DAVID GONÇALVES E O SANGUE VERDE
Ainda estou um pouco sem fôlego depois de ler “Sangue Verde”, esse estupendo romance de David Gonçalves, simpático e prestativo escritor que vive na cidade de Joinville/SC, e que mais de uma vez já me surpreendeu por outros grandiosos romances.
Havia como que uma expectativa indefinida a respeito da publicação de “Sangue Verde” – o que seria, como seria... Já conhecendo o talento do autor, esperava muito, mas apesar de “Germinal”, de Emile Zola , de “Terras do sem fim”, de Jorge Amado, de “Garabombo, o invisível”, de Manuel Scorza, não estava devidamente preparada para o impacto que o novo romance de David Gonçalves traz.
A gente o abre pensando que vai conhecer curiosidades de um garimpo na Amazônia e das febres do ouro que ocasionou coisas como Serra Pelada, transformada, no final, num pacífico lago – mas, de surpresa em surpresa, de personagem em personagem, de impacto em impacto, que vai desde uma sucuri imóvel num banhado como um pau, semanas e semanas, esperando para comer uma menina, passando pela pureza infinita de um biólogo que ama macacos, plantas e tudo o mais que é natureza, e que de tanto amor se torna ingênuo a ponto de ser transformado num fora da lei, e mergulhando fundo em personagens abjetos e podres como o poderoso senador da bancada ruralista e outros, tão perdidos, tão perdidos, como os já sem esperanças índios alcoólatras, com suas culturas roubadas por missionários mal intencionados e servindo de alvo para as certeiras balas de fazendeiros sem escrúpulos que lhes roubam a mata, a dignidade e a vida, e como o pastor violento e corrupto que serve ao deus dinheiro – seria impossível enumerar aqui tantos e tão perfeitos personagens nessa tão bem alivanhada, costurada e entretecida trama, que não deixa um fio solto e que me deixou como que besta de admiração ao lê-la.

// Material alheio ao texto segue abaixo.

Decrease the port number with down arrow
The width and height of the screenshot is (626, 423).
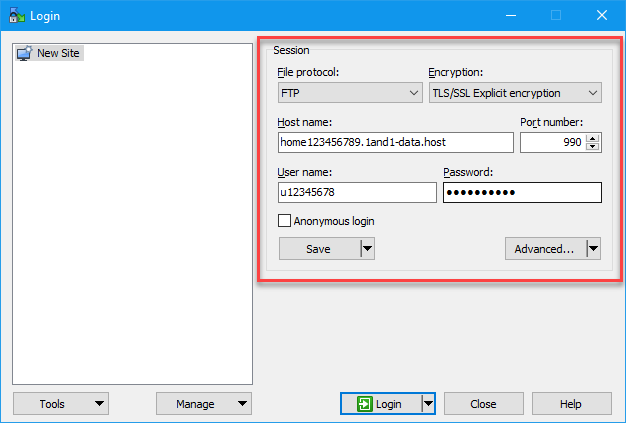point(593,147)
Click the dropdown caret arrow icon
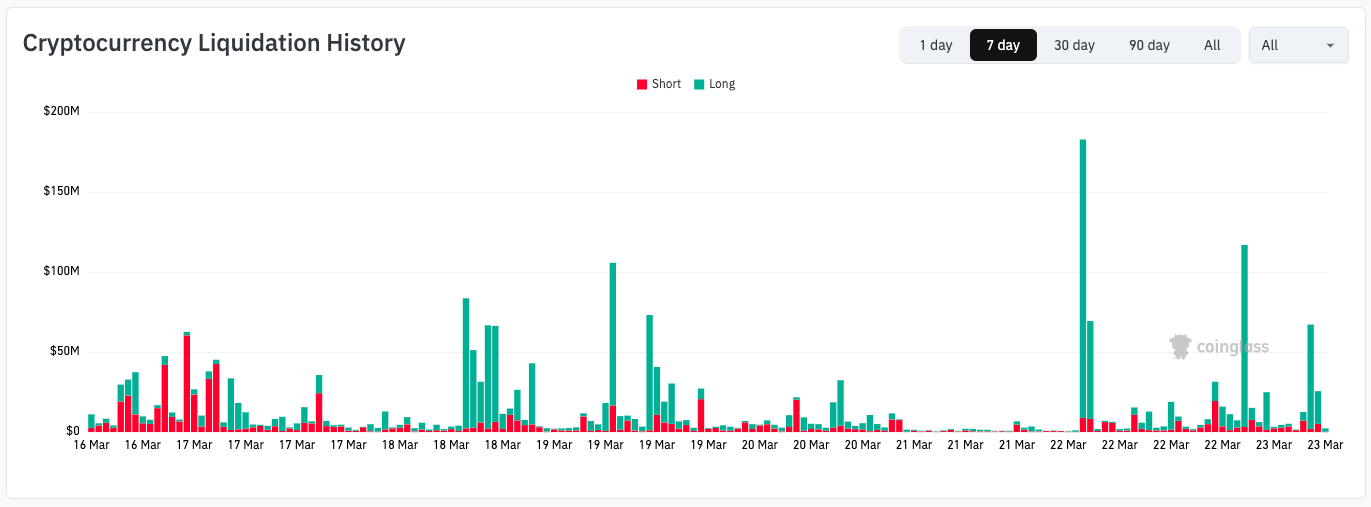This screenshot has width=1371, height=507. [x=1330, y=45]
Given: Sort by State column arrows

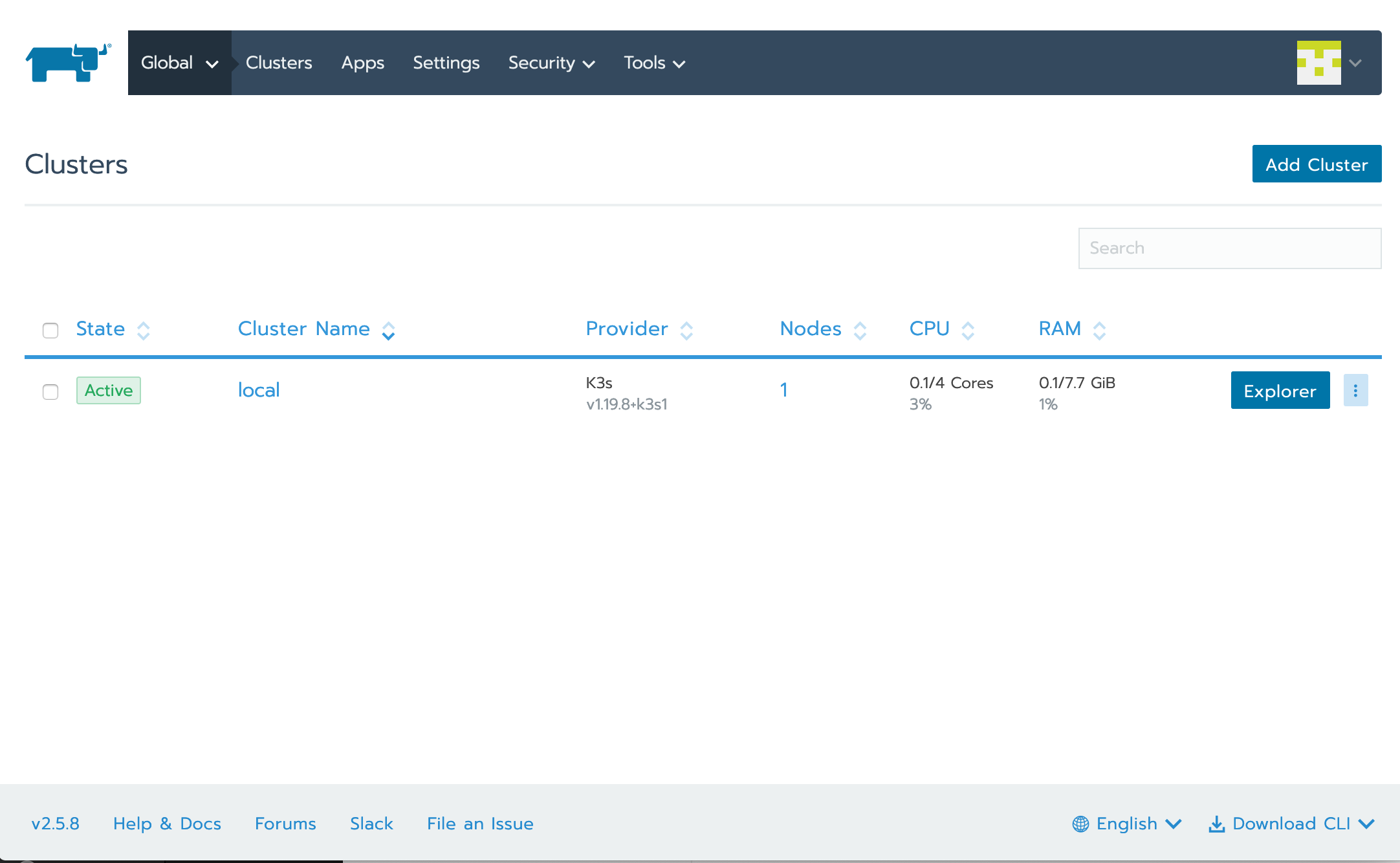Looking at the screenshot, I should tap(144, 331).
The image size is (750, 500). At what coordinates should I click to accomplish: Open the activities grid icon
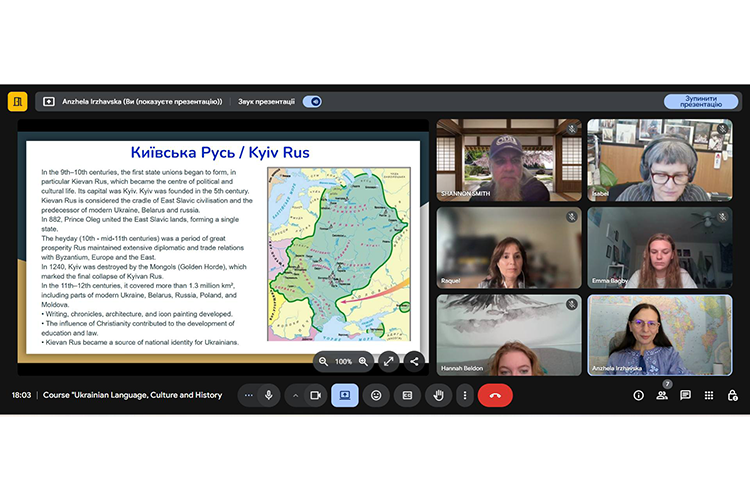(709, 395)
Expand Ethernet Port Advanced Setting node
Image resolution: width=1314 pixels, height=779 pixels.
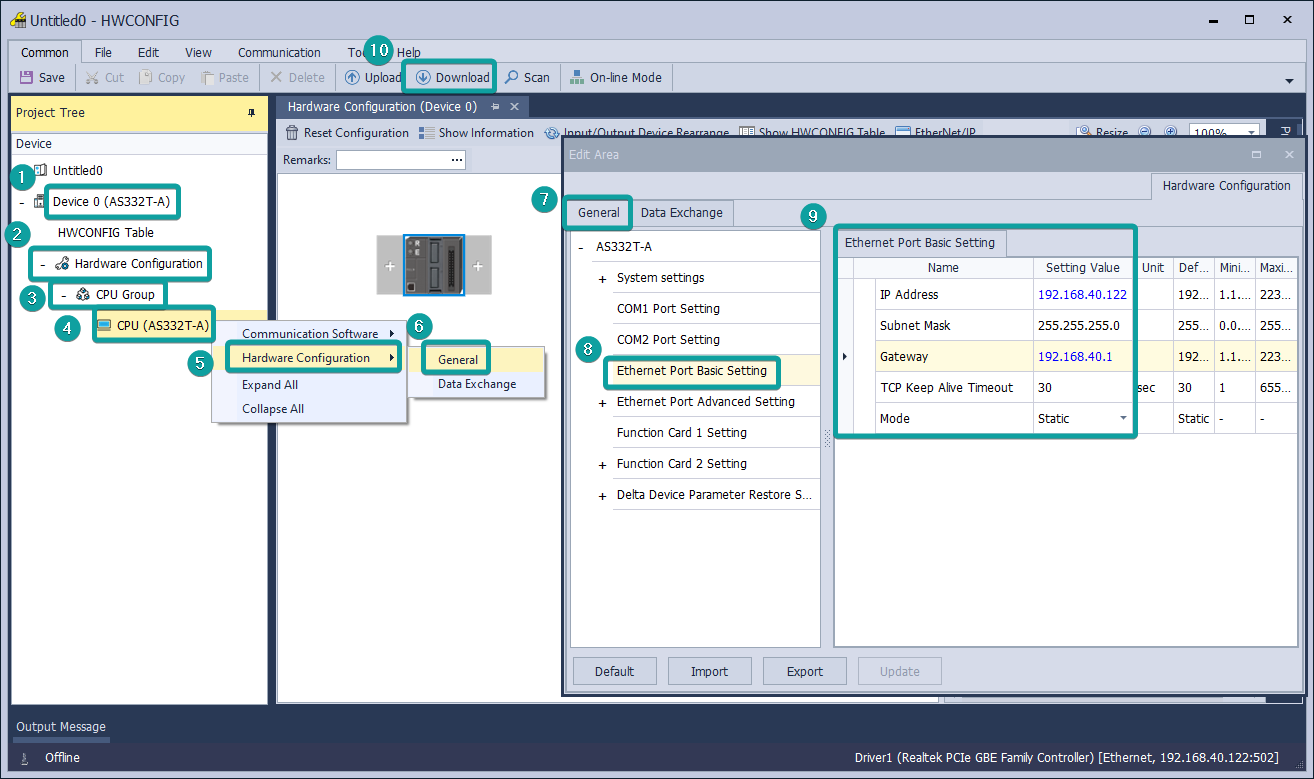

“Sangue Verde” é o retrato do Brasil e das barbaridades do capitalismo; diria mais: é o retrato da América dita Latina, esta Abya Ayala macerada pelo jugo do imperialismo há mais de quinhentos anos e esmagada sob a bota do capital, e a gente vai lendo o livro e vai identificando os personagens, as coisas, os fatos, e quase que se reconhecendo na trama. A sensibilidade de David Gonçalves consegue trazer para o livro até o grande herói juiz de direito correto, capaz de morar dentro do fórum para salvar a pele enquanto não transige de forma nenhuma com a justiça, e que a gente viu de verdade na televisão como coisa espantosa. Talvez na nossa cabeça que vê televisão tivéssemos imaginado tal juiz já assassinado, ou já corrompido – ledo engano. Vivíssimo, o juiz dorme num colchonete dentro do fórum e é como um sopro vivificador a sua trajetória dentro do livro, e de fininho ele acaba saindo do livro para outras cidades, outros fóruns, onde decerto está a batalhar por justa justiça neste momento em que escrevo, sem temor e nem tremor, límpida fonte de água pura a fluir dentro do grande lodaçal capitalista.
Os personagens de “Sangue Verde” são intensos, vivos, cheiram a suor, a sabonete barato, a uísque e a cachaça, a pastel gorduroso, a defuntos com ninho de formiga no olho direito, a sensualidade, a amor.
Soube que David Gonçalves muito viajou para a região amazônica e outras para poder compor o livro e os tantos desdobramentos em personagens – valeu, David, como valeu! É deste tipo de material que se formam os grandes escritores; é deste teu cerne capaz de arriscar tudo para contar bem contada a história que, na verdade, é a história do dia a dia, que acabam acontecendo os escritores que realmente deixam sua marca no planeta.
E, para não decepcionar ninguém, até parece que ele escreveu o final para mim, que acredito que “um mundo melhor é possível”. Que sacada, companheiro, final para ninguém botar defeito, nem gregos e nem troianos.
É claro que escrevi isto aqui para recomendar que se leia “Sangue Verde”, que eu nem vou contar o que significa.
Penso que já deve estar nas melhores livrarias, e se não estiver, o e-mail do David é david.goncalves@uol.com.br, e ele também está no facebook, e atende a encomendas, pois eu já andei encomendando e veio direitinho. O preço é de R$40,00, e só vale a pena.
Blumenau, 21 de julho de 2014.
Urda Alice Klueger
Escritora, historiadora e doutora em Geografia pela UFPR.